We want to be with our characters as they grapple with tricky choices, high-stakes situations.
It never hurts to make sure your character either has a lot to lose or a lot to gain by clear, sharp choices. The reader’s brain automatically engages. That’s investment. That’s pages turning.
A story is a succession of motivations and reactions.
That’s a Dwight Swain line from Techniques of the Selling Writer.
The whole chapter “Plain Facts About Feelings” is gold.
“If your reader doesn’t judge, count on it that the focal character is too bland and innocuous and uncommitted to be worth writing about,” writes Swain. “Without some character of whom he can approve or disapprove, in varying degree, your reader will have no stimulus to feeling. Without feeling, he won’t care what happens in your story. If he doesn’t care, he stops reading. And you’re dead.”
Give your character opinions, attitudes, a sharp and clear orientation to the world. Swain calls it a compass.
Why does anyone do anything? In the regular course of life—there is a reason we do everything. Why we go to work (or not). Why we read blogs by writers who think they know what they are talking about (or not). Why we hike across Colorado (or not). Why we go base jumping off a cliff in a flying body suit (or in my case, not).
There’s motivation behind every action.
Of course, we don’t want regular life in a novel. Readers want the irregular days.
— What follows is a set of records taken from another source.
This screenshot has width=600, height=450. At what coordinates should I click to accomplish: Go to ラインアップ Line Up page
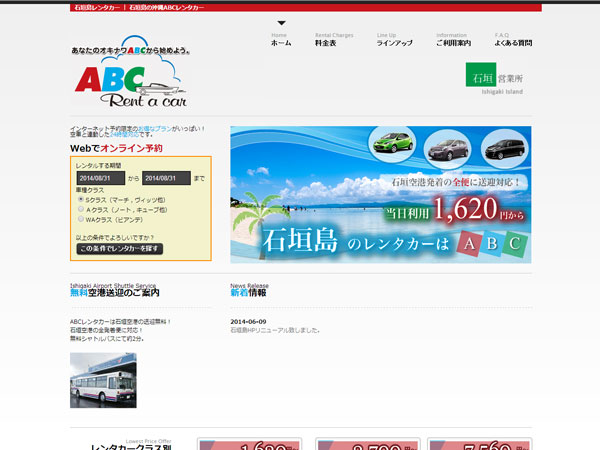(394, 43)
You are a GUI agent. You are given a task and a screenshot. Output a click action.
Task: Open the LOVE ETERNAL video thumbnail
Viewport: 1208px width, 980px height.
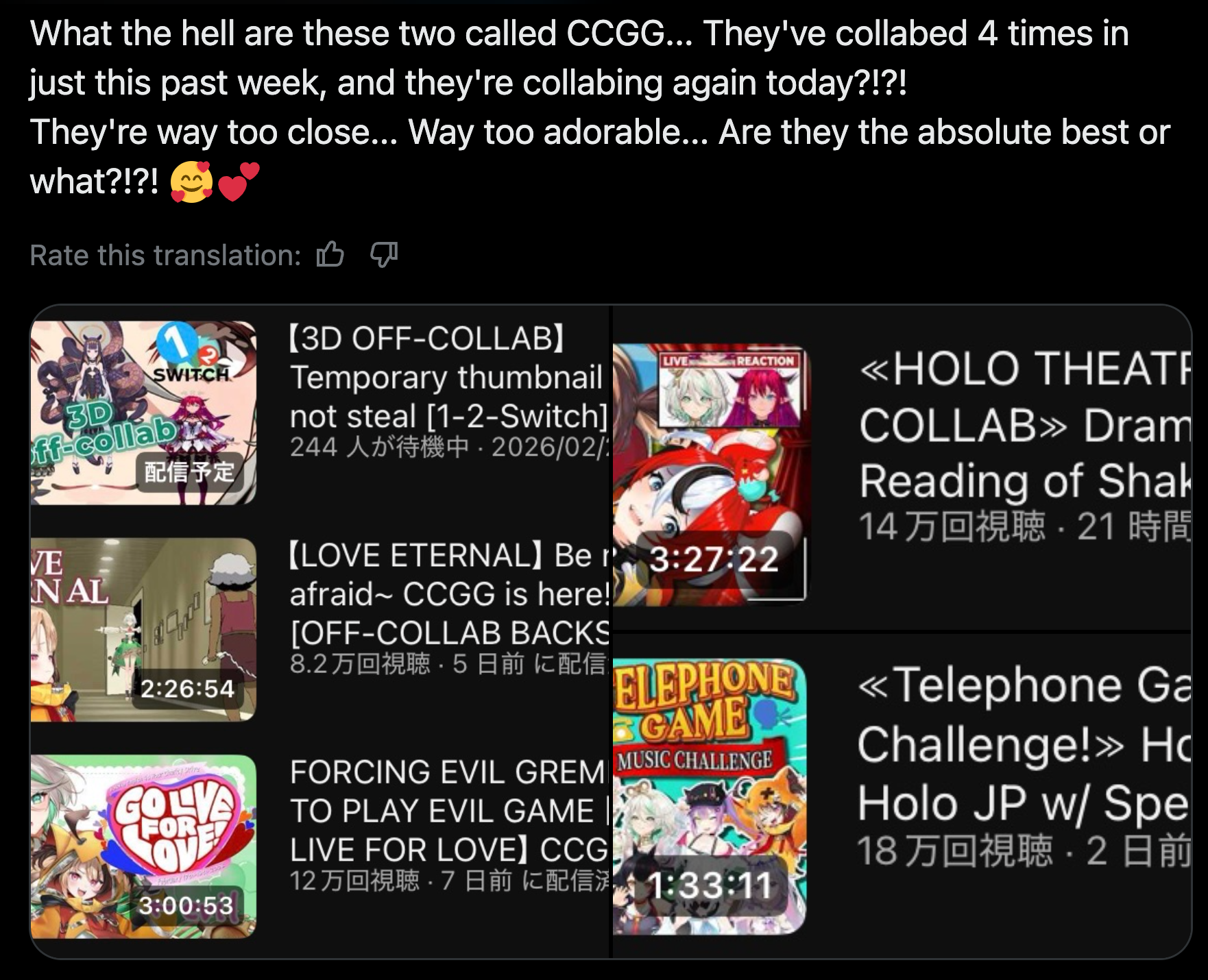143,630
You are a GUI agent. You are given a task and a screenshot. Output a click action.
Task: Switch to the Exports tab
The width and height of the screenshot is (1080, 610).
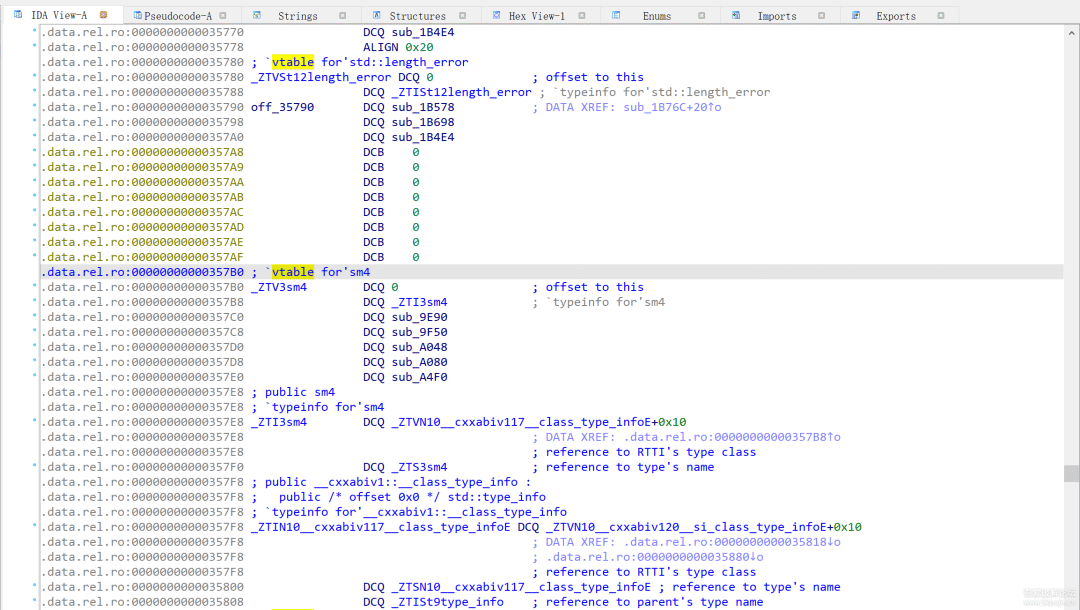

I’d go out on a limb and say that if the Titanic made the crossing safely, that the Titanic goes down in history as just another boat. (Note: not a story.) We want our protagonists outside their comfort zones—or in extreme situations.
Think of it this way—the days in your story are days the character is going to remember forever.
If your character isn’t feeling much of anything in the moment of ‘now’ on the page, you might need to back up a bit and find the juice.
Motivation—reaction.
Over and over.
Hi, Mark! This line is so powerful: “The days in your story are days the character is going to remember forever.”
Thanks for the fresh take on an important topic!